600.000 passoires classées G, le spectre de l’hémorragie dans le parc locatif

Environ 600.000 passoires restent classées G et sont (à ce jour) en dehors des clous. De là à ce qu’elles soient retirées du marché locatif, on en est loin. Dans une récente note, l’Institut Sapiens agite cependant le spectre d’une hémorragie. Le think tank alerte sur les « effets pervers » de l’actuelle réglementation qui accentue la crise du logement.

Selon les estimations officielles, quelque 600.000 logements classés G demeurent actuellement sur le marché locatif. Autant de logements en dehors des clous depuis le 1er janvier puisqu’ils ne cochent plus la case de la décence énergétique.

Pour Bernard Cadeau, directeur de l’Observatoire logement au sein de l’Institut Sapiens, et ex-président du réseau immobilier Orpi, c’est 1,8 million de personnes qui risquent de se retrouver « à terme, sans logement ». Le discours est volontiers alarmiste : « dans un contexte d’extrême pénurie de logements disponibles, ajouter de la pénurie à la pénurie, n’est pas envisageable, et contreproductif et également dangereux pour l’équilibre économique et social de notre pays ».

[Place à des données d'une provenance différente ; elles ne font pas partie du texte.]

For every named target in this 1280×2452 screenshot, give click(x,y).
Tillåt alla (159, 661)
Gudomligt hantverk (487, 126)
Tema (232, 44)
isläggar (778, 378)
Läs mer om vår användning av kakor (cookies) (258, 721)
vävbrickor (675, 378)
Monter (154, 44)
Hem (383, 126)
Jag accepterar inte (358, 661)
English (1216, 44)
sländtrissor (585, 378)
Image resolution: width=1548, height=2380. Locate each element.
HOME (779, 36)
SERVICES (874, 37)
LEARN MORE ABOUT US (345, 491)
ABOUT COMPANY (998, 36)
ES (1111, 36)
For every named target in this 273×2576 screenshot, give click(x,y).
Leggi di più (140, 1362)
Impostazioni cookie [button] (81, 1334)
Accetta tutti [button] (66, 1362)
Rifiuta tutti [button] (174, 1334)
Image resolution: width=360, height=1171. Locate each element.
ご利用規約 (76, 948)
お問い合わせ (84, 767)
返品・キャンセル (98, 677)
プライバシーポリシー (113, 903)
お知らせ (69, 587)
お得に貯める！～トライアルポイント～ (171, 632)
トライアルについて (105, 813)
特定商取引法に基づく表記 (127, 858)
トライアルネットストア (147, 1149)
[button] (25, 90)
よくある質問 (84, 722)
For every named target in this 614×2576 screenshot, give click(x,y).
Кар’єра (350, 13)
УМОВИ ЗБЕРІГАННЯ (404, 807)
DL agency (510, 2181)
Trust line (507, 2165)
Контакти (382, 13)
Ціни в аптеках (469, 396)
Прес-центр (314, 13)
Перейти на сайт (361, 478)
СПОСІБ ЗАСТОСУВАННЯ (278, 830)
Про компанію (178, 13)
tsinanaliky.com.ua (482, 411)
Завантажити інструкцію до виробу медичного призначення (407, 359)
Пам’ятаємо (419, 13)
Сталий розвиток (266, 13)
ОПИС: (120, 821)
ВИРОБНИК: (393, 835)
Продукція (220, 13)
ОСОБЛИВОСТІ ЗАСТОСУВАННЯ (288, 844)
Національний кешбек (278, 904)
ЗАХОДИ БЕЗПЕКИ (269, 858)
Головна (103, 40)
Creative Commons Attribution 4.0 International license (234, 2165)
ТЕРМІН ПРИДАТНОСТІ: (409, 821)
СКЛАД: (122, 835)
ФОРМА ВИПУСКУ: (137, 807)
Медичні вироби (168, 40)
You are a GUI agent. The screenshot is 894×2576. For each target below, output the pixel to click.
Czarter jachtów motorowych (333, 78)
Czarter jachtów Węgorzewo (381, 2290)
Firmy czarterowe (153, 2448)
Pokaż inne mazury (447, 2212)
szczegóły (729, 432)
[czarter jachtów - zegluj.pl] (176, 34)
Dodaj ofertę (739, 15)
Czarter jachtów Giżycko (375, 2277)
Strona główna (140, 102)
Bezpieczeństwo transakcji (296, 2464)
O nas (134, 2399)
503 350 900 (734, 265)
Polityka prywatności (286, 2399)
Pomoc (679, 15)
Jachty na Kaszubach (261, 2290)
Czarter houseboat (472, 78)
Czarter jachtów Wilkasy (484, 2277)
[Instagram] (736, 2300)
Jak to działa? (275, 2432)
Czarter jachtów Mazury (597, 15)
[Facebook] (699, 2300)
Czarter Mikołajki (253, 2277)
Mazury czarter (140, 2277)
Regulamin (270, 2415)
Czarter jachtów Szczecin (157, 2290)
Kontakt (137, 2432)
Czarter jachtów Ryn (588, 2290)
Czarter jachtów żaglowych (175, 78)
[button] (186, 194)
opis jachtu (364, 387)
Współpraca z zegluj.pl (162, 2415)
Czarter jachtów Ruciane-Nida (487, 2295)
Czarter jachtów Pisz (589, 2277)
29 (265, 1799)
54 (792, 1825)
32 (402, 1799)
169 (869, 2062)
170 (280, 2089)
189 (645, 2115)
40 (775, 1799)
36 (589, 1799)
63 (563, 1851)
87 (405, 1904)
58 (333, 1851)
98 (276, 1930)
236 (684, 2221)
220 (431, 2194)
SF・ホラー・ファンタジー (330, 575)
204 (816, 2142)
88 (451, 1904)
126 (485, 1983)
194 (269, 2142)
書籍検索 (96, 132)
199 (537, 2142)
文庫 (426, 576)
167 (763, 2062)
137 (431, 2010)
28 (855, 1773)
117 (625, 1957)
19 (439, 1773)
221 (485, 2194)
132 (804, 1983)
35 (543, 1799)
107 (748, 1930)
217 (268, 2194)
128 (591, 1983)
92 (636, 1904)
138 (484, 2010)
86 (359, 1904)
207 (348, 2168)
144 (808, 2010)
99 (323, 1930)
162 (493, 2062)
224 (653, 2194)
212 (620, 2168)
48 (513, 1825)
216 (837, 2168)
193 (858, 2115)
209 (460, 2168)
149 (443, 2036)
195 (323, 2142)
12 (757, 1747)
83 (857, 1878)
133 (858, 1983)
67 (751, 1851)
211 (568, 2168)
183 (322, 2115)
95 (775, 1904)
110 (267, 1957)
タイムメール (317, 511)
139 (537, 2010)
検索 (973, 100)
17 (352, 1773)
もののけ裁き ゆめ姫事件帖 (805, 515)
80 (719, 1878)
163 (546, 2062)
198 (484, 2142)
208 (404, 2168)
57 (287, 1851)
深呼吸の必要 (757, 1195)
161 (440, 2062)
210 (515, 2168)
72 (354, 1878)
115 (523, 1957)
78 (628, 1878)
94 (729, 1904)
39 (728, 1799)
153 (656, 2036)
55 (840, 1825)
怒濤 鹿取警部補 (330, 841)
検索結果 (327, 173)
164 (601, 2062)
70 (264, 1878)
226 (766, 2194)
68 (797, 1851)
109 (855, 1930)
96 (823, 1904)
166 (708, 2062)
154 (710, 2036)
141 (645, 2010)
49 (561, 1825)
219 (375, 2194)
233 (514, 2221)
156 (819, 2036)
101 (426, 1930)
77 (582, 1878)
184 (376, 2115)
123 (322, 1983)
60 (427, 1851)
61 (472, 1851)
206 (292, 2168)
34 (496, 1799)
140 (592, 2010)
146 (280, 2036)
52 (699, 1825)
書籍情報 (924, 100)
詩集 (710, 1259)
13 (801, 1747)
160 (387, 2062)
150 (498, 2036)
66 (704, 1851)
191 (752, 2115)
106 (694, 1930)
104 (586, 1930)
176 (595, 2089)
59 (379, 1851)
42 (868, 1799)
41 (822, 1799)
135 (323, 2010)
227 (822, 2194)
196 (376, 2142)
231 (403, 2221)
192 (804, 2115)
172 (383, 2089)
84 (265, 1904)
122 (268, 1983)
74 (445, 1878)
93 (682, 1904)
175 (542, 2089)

L’hémorragie n’aura pas lieu

600.000 logements en moins, 1,8 million de personnes à la rue, nous sommes ici sur un pur scénario catastrophe. Peu crédible. Le parc locatif ne va pas se vider de toutes ses passoires en G, et encore moins du jour au lendemain. D’ailleurs, plus de deux mois après l’entrée en vigueur de l’interdiction de louer une passoire en G, personne n’a remarqué un retrait massif. Mi-janvier, SeLoger relevait encore 2,3% d’annonces de location avec une étiquette en G, mais aussi de nombreux biens sans étiquette, laissant supposer un nombre de passoires plus important encore.

Ce n’est pas parce qu’un logement est étiqueté G, qu’il est retiré du marché. Entre ce que dit la loi, et la réalité, il y a un large fossé. A en croire les enquêtes d’opinion, nombre de bailleurs ont d’ailleurs la ferme intention de continuer à louer sans réaliser de travaux. Combien ? Un gros tiers (36%) selon PAP qui a sondé 1.000 propriétaires en janvier, 27% selon le réseau Guy Hoquet. Dans les deux cas, la proportion apparaît significative.

Il y a ceux qui continuent à louer sans aucune rénovation, il y a aussi les bailleurs qui souhaitent réaliser des travaux quand ce n’est pas déjà fait. Le stock de passoires se dégonfle rapidement, selon l’Observatoire national de la rénovation énergétique, au 1er janvier 2024, la France comptait 500.000 logements en F et G de moins que l’année précédente. Preuve que les propriétaires rénovent massivement.

Et si on ajoute encore les nombreux propriétaires qui souhaitent vendre, finalement, le nombre de logements qui risquent de sortir du marché est réduit à la portion congrue : selon PAP seuls 7% des bailleurs entendent laisser leur bien vacant. On est donc loin de l’hémorragie annoncée. D’autant qu’une nouvelle proposition de loi déposée au Sénat en février promet des assouplissements pour les propriétaires de passoires en G.

Des solutions pérennes

A l’instar des précédentes tentatives pour adoucir le couperet de la loi Climat et résilience, la proposition de loi prévoit de circonscrire l’application de la décence énergétique uniquement aux nouveaux baux, aux renouvellements et aux reconductions tacites. Elle entend également accorder un sursis aux copropriétés et monopropriétés engagées dans une démarche de travaux. De quoi réduire, mécaniquement, le stock de passoires G en dehors des clous.

Ces solutions d’urgence sont bien entendu les bienvenues, mais l’Institut Sapiens préconise des solutions autrement plus durables : un moratoire calendaire et un nouvel agenda « calé sur notre propre agenda de réalisation des réhabilitations », un allégement de la fiscalité pour les bailleurs vertueux qui s’engagent dans des travaux de rénovations énergétique, et enfin, un « outil diagnostic énergétique et simulation post travaux » garantissant un « résultat non contestable, donc fiable ».

A défaut, le spectre d’une hémorragie dans le parc locatif n’a pas fini d’être agité dans les années qui viennent. Dès 2028, les passoires classées F dans le parc locatif connaîtront le même sort. Trois ans c’est court, très court, d’autant que les volumes ne sont pas du tout les mêmes. Alors qu’on parle de 600.000 logements classés G dans le parc locatif, on compte quelque 1,4 million de passoires en F.